- _TEXT PASSAGE_
Characterizing and Compensating for Errors in a Leap Motion using PCA

This paper concerns a rehabilitation framework that makes use of a low cost "off-the-shelf" device. The device is a visual markerless sensor system called the Leap Motion controller (LM). However, before deploying the LM, we investigate its accuracy and limitations in measuring finger joint angles. During a rehabilitation procedure, patients will be flexing and extending their fingers and accurate feedback is a prerequisite for them to benefit effectively from the exercises. During finger joint angle error analysis, we conducted a series of experiments to assess the accuracy of the LM in terms of parameters like elevation, lateral (side-to-side) positioning, forward-backward positioning, and rotation of the hand relative to the LM. We used an "artist’s hand" placed above the LM. The artist’s hand is more accurate than a human hand in performing static hand gestures as it can maintain a fixed posture as long as is necessary. According to the results of the error analysis, we apply Principal Component Analysis (PCA) to the LM raw data to see whether the algorithm can compensate for these errors. The experimental results show that the PCA algorithm is feasible, effective and can be applied such that fairly accurate measurements can be obtained and therefore suitable feedback can be provided to the patient using the LM for hand rehabilitation purposes.

- _DATA FOR REVIEW_
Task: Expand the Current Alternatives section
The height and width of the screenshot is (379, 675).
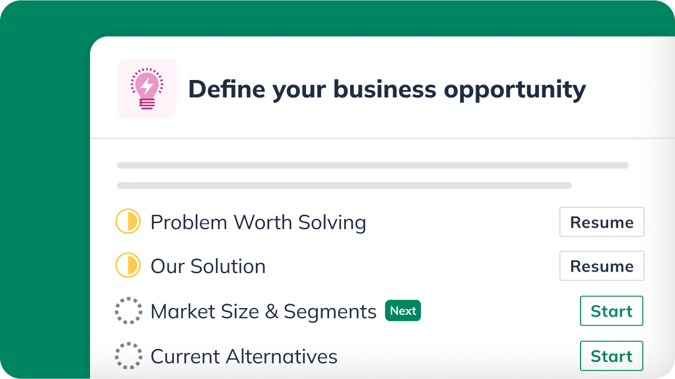Action: [x=244, y=355]
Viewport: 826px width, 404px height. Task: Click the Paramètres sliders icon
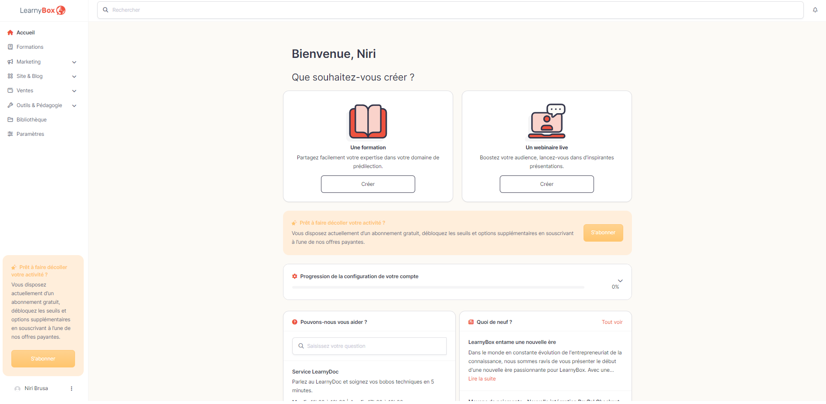(x=10, y=134)
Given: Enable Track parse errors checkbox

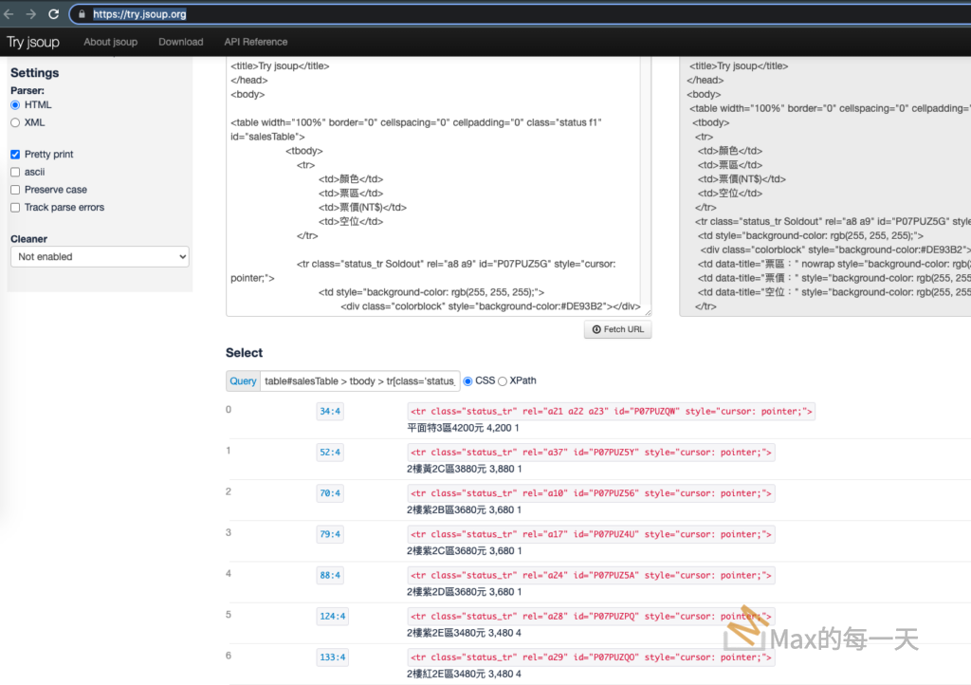Looking at the screenshot, I should [x=15, y=207].
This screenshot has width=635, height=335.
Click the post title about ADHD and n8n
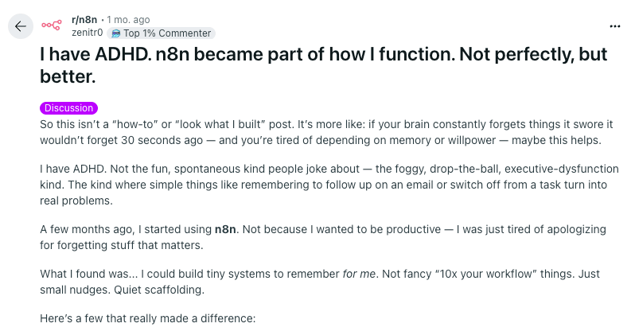point(323,65)
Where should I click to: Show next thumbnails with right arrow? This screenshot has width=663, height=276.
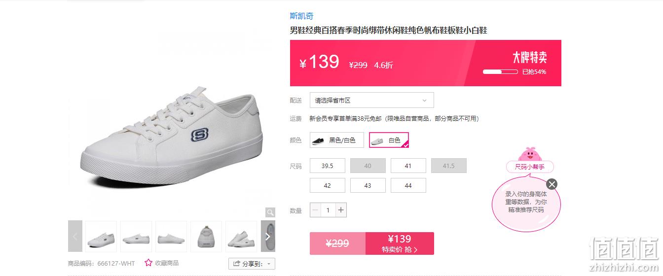coord(268,236)
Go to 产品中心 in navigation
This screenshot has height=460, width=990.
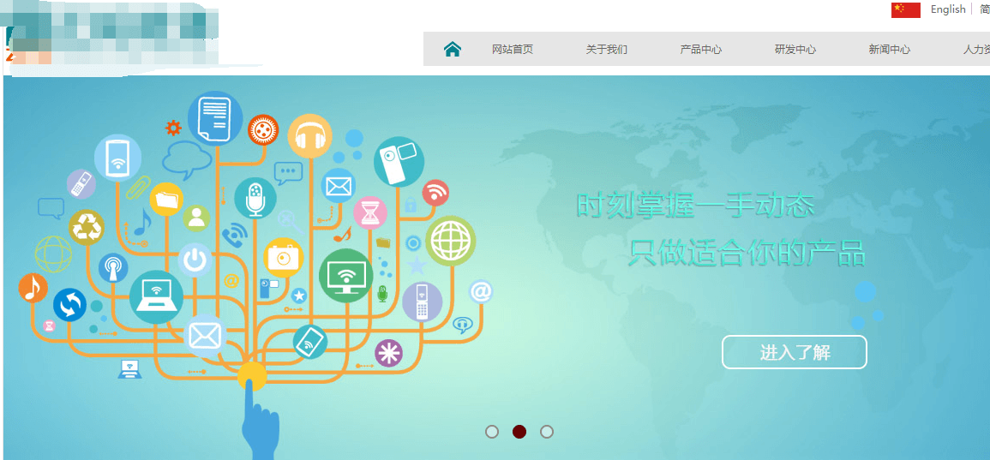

- _PROBLEM 1_
Summarize the passage on the Leap Motion controller in two sentences.
- _PROBLEM 2_
In the passage on the Leap Motion controller, what object was placed above the device during the accuracy experiments?

- _EXERCISE SOLUTION 1_
Before using the low-cost Leap Motion controller in a rehabilitation framework, the authors tested how accurately it measures finger joint angles by placing an artist's hand at varying elevations, positions, and rotations relative to the device. Based on the resulting error analysis, they applied Principal Component Analysis to the raw data and found that it compensates effectively enough to give patients suitable feedback.

- _EXERCISE SOLUTION 2_
An artist's hand was placed above the Leap Motion controller.